Стражники аббатства обернулись, когда мы ступили за ворота и копыта Небель ударились о ступеньки. Один из них указал на карету.
– Матушка Хильдегарда ждет.
Я соскользнула с седла и передала поводья стражнику. Небель возмущенно заржала, встряхнув головой из стороны в сторону, и меня пронзило уколом вины. Я обхватила ее морду ладонью и попросила прощения.
Полотно каретной двери зашуршало, отодвигаясь в сторону под моей рукой. Внутри сидели Хильдегарда и брат Вольмар. Дневной свет просачивался сквозь полог, освещая нутро кареты. Я взволнованно опустилась на одну из скамеек. Настоятельница была в черных одеждах с белым платком и черной же вуалью. Ни украшений, ни венца. Она мне улыбнулась.
– Брат Вольмар, это Хаэльвайс. – Протянула руку, смахнула травинку с полы моего плаща. – Хаэльвайс, брат Вольмар едет, чтобы вести записи на моем приеме у императора.
– Благословения вам, – поздоровался тот.
– И вам, брат, – ответила я безотчетно.
– Дело у меня к императору щекотливое, – сказала Хильдегарда, когда я получше устроилась на своем месте. – А он недоволен письмом, полученным от папы. И не воспримет моих слов благосклонно. Мы надеемся, что известия от тебя его приободрят. Он уже которую неделю пытается установить личность убийцы дочери.
Я откашлялась, гадая, не послышалось ли мне.
– Простите, матушка, но вы только что сказали, что император недоволен папой?
Та нахмурилась.
– Так ведь и сказала, откровенно говоря.
– Это кажется довольно смелым.
Хильдегарда рассмеялась, тихонько и странно.
– Император – гордый человек. Ты приняла решение?
Вот оно.

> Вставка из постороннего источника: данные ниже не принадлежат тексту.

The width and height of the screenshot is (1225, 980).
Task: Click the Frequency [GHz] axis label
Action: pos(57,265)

Я знала, что этот миг наступит, и все продумала, но теперь все равно ощутила себя обездвиженной нерешительностью. Молчание затянулось. Я закрыла глаза, собрала всю смелость в кулак. И ответила, почувствовав смятение от своей лжи еще до того, как договорила:
– Я приму постриг.
Хильдегарда, казалось, ничего не заметила или объяснила мое беспокойство серьезностью решения. Любовь у нее в глазах и радость в улыбке казались почти безграничными.
– Ты даже не ведаешь, насколько меня это радует, дочь моя.

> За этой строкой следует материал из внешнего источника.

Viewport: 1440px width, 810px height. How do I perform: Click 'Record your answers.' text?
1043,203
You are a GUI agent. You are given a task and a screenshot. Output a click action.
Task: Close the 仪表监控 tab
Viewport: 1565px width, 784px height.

Дочь. От этого слова у меня выступили слезы и перехватило дыхание. Скрепя сердце я улыбнулась в ответ и попыталась сделать вид, будто не чувствую вины.
Глава 28
Башни замка отбрасывали длинные тени. Я вышла из кареты. Матушка Хильдегарда выбралась следом за мной, а брат Вольмар последовал за ней, ворча на свои ноющие кости. Всю дорогу настоятельница говорила о жизни в аббатстве и о шагах к посвящению. Я не могла не гадать, как бы она поступила, если бы узнала, что я согласилась на все только ради покровительства. И следила за каждым своим жестом, словом и согласным вздохом, тревожась, что любой из них может раскрыть мои намерения сбежать от нее, едва отпадет потребность в защите. К тому времени как мы прибыли, узел у меня в животе был настолько тугим, что я покинула карету с огромным облегчением. Лучи послеполуденного солнце обрушились на мою кожу; я стала с удовольствием разминать ноги. Жара стояла необыкновенно сильная, мир вокруг окутывала знойная летняя дымка.

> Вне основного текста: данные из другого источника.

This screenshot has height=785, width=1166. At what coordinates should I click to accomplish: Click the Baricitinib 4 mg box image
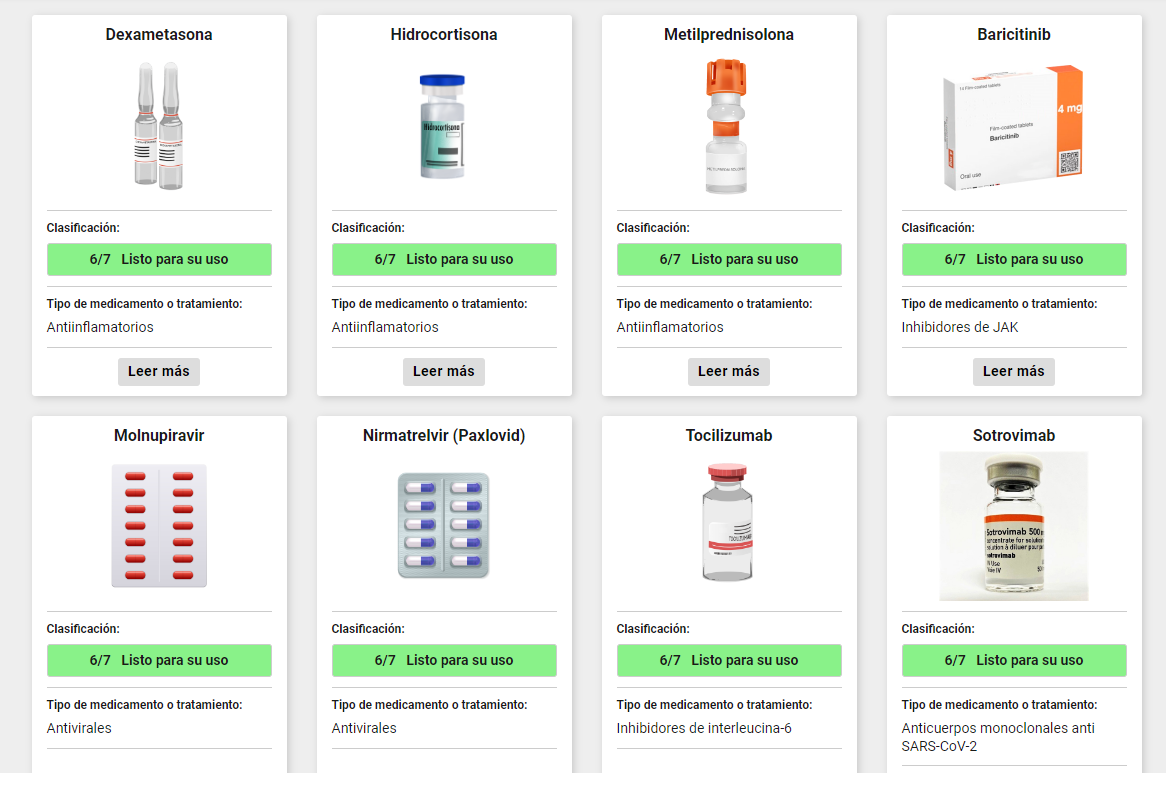(1013, 127)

Когда я взялась за поводья Небель, та тихо заржала. Я задвинула отвращение к себе подальше и постаралась сосредоточиться на замке впереди. На страже у ворот стояла хорошо вооруженная королевская гвардия. Сначала дозорные смотрели на нас спокойно, но когда мы подошли ближе, поднялся шепот. Один из стражников побледнел, попятился и перекрестился.
– Привидение! – воскликнул, указывая на меня. – Пресвятая Богородица, привидение! – Он полез в сумку и вытащил святой крест. – Pater Noster, qui es in caelis, sancificetur normen tuum…
Я глубоко вздохнула.
Королевские гвардейцы позади нас принялись приглушенно спорить о моей лошади.
Капитан и двое его людей покинули посты и обступили меня.
– Принцесса! – сказал один из них, потянув за ткань моего плаща.
– Быть не может, – отрезал другой. – Уж больше месяца, как мы ее похоронили!
Рядом беспокойно заржала Небель.
На мгновение я испугалась, что от страха она может взбрыкнуть. Мысли у меня заметались. В груди затрепетала тревога. Но мне удалось взять себя в руки и вспомнить подготовленные слова.